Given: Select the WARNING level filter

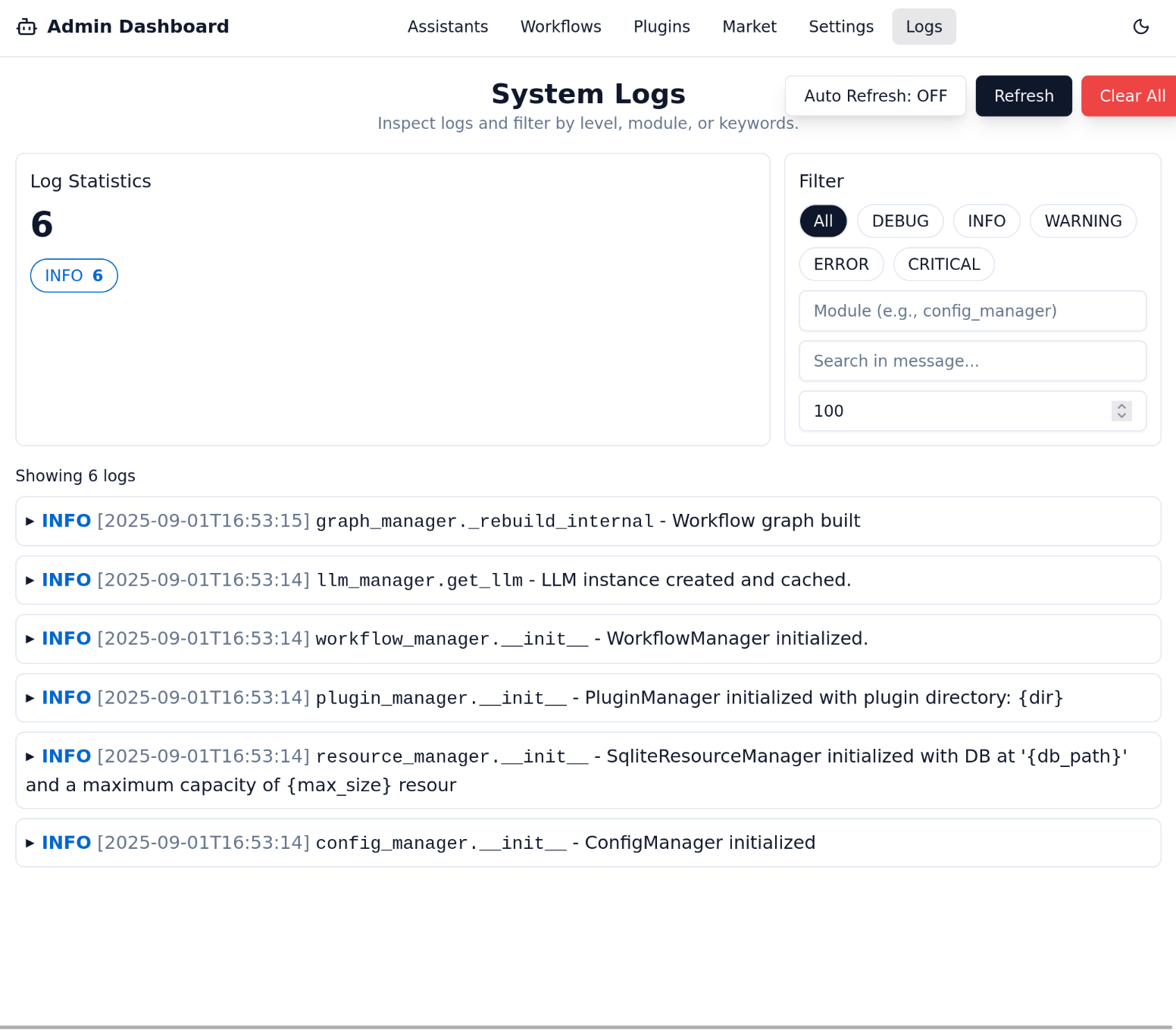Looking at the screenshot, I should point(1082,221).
---
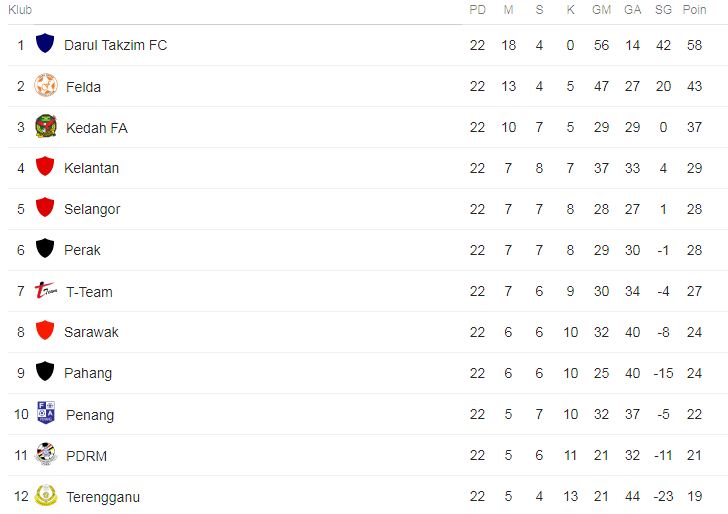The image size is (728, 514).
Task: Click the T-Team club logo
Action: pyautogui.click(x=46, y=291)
...
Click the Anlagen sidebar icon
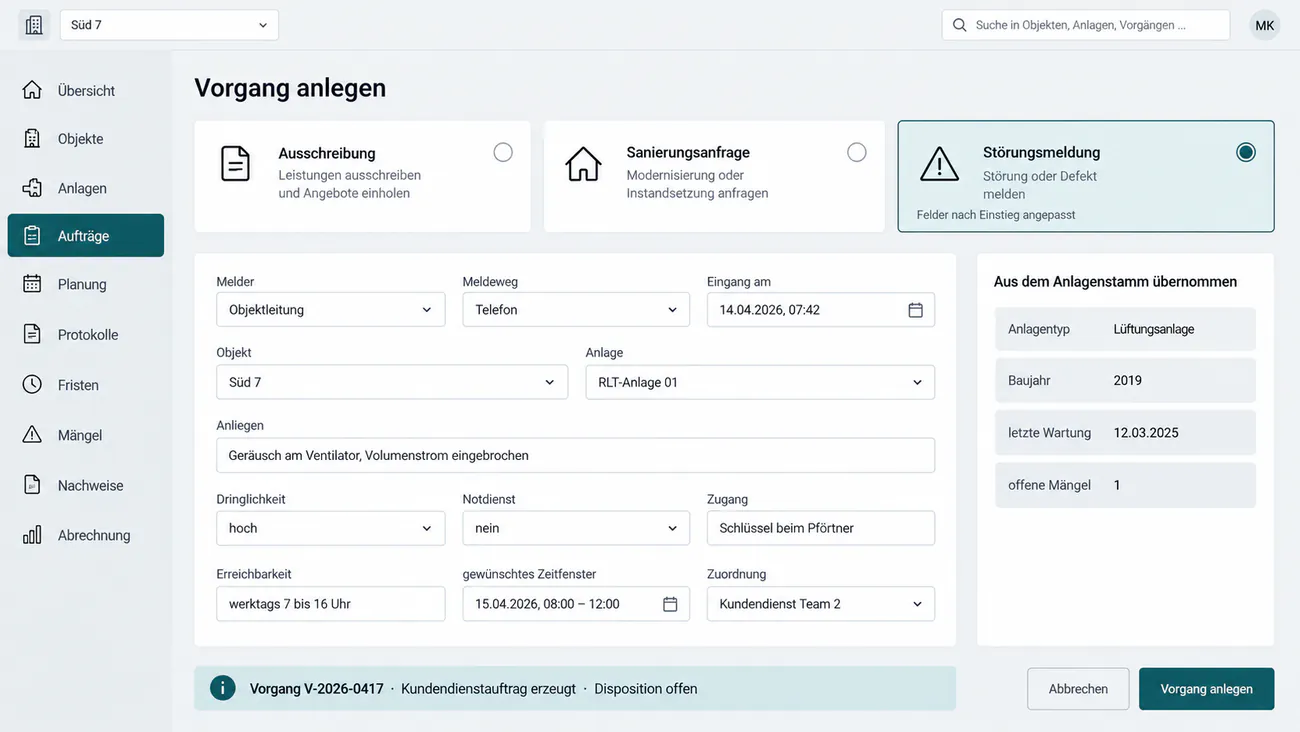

#### WHAT YOU WILL DO
Rewrite the lines of the records as a JSON list of strings, one string per line with blank lines dropped, covering only the part that opens with the line containing "The image size is (728, 514)." and closes with the line containing "Action: pyautogui.click(x=46, y=291)", both lines included. Leave the pictures out of the answer.

#### COMPLETE RESPONSE
[
  "The image size is (728, 514).",
  "Task: Click the T-Team club logo",
  "Action: pyautogui.click(x=46, y=291)"
]